An einer anderen Stelle (zur Genealogie d. Moral. S. 462) heisst es: »Ich liebe das neue Testament nicht, man errät es bereits; es beunruhigt mich beinahe, mit meinem Geschmack in Betreff dieses geschätztesten, überschätztesten Schriftwerks dermassen allein zu stehen (der Geschmack zweier Jahrtausende ist gegen mich): aber was hilft es! … Das alte Testament – ja, das ist ganz etwas anderes: alle Achtung vor dem alten Testament! In ihm finde ich grosse Menschen, eine heroische Landschaft und etwas vom Allerseltensten auf Erden, die unvergleichliche Naivität des starken Herzens; mehr noch, ich finde ein Volk. Im neuen dagegen lauter kleine Sekten-Wirtschaft, lauter Rokoko der Seele, lauter Verschnörkeltes, Winkliges, Wunderliches, lauter Konventikel-Luft, … Demut und Wichtigthuerei dicht nebeneinander; eine Geschwätzigkeit des Gefühls, die fast betäubt … Ein »unsterblicher« Petrus: wer hielte den aus! Sie haben einen Ehrgeiz, der lachen macht: das käut sein Persönlichstes, seine Dummheiten, Traurigkeiten und Eckensteher-Sorgen vor, als ob das An-sich der Dinge verpflichtet sei, sich darum zu kümmern; das wird nicht müde, Gott selber in den kleinsten Jammer hinein zu wickeln, in dem sie drin stecken. Und dieses beständige Auf-du-und-du mit Gott des schlechtesten Geschmacks!«

Die obligate Frömmigkeit ist ihm verhasst und kein Schriftsteller hat mit einem grösseren Cynismus gegen die Kirche und ihre Institutionen geschrieben. Er nennt das neue Testament ein Allerwelts-Buch und: »Allerwelts-Bücher sind übelriechende Bücher: der Kleine-Leute-Geruch klebt daran. Wo das Volk isst und trinkt, selbst wo es verehrt, da pflegt es zu stinken. Man soll nicht in Kirchen gehn, wenn man reine Luft atmen will« (jenseits von Gut und Böse Mr. 30).
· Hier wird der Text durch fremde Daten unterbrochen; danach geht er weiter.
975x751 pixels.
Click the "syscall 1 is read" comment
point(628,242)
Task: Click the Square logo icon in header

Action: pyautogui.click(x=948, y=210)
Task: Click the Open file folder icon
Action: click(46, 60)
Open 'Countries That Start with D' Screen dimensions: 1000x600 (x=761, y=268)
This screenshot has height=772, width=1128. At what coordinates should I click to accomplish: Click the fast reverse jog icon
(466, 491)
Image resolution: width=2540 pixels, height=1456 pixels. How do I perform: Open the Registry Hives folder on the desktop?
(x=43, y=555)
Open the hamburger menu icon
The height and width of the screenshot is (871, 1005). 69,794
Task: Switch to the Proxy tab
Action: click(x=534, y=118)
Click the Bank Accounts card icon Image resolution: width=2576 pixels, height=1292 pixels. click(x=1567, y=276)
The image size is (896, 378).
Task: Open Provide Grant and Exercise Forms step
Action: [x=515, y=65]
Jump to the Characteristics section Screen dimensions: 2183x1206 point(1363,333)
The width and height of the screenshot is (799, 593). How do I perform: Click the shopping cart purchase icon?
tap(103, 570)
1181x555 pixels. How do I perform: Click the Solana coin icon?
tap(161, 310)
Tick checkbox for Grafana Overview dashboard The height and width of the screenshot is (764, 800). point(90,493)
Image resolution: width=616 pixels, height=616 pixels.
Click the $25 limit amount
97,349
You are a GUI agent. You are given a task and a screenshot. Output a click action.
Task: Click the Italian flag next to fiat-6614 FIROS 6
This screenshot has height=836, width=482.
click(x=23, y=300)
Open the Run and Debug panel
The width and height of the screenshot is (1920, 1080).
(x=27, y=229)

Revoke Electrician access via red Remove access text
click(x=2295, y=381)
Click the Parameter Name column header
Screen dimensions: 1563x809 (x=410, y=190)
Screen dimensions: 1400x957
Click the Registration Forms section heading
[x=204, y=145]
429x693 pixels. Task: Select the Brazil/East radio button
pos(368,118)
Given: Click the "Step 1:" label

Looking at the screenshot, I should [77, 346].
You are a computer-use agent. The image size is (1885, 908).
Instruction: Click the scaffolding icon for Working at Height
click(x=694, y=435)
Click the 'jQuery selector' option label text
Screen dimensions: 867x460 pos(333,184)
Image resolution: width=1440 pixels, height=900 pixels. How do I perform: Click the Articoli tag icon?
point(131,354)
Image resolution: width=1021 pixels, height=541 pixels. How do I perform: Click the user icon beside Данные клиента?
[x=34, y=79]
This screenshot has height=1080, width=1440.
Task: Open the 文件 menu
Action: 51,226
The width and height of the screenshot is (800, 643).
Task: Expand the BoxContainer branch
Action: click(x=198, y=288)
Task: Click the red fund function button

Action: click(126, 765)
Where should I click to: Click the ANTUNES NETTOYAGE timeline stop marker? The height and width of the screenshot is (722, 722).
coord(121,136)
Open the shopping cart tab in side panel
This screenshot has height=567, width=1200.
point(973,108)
Wie in allen anderen Dingen, so liess sich auch Nietzsche bei der Beurteilung der Religion nicht von Gründen, sondern von Stimmungen und launenhaften Neigungen beeinflussen. »Jetzt entscheidet unser Geschmack gegen das Christentum, nicht mehr unsere Gründe« (Die fröhliche Wissenschaft. S. 168).

Gegen einen solchen Standpunkt ist es ganz vergebens anzukämpfen, man darf nur bei der Beurteilung diesen letzten Ausspruch gebührend würdigen, um die ganze Polemik Nietzsches in das richtige Licht zu stellen.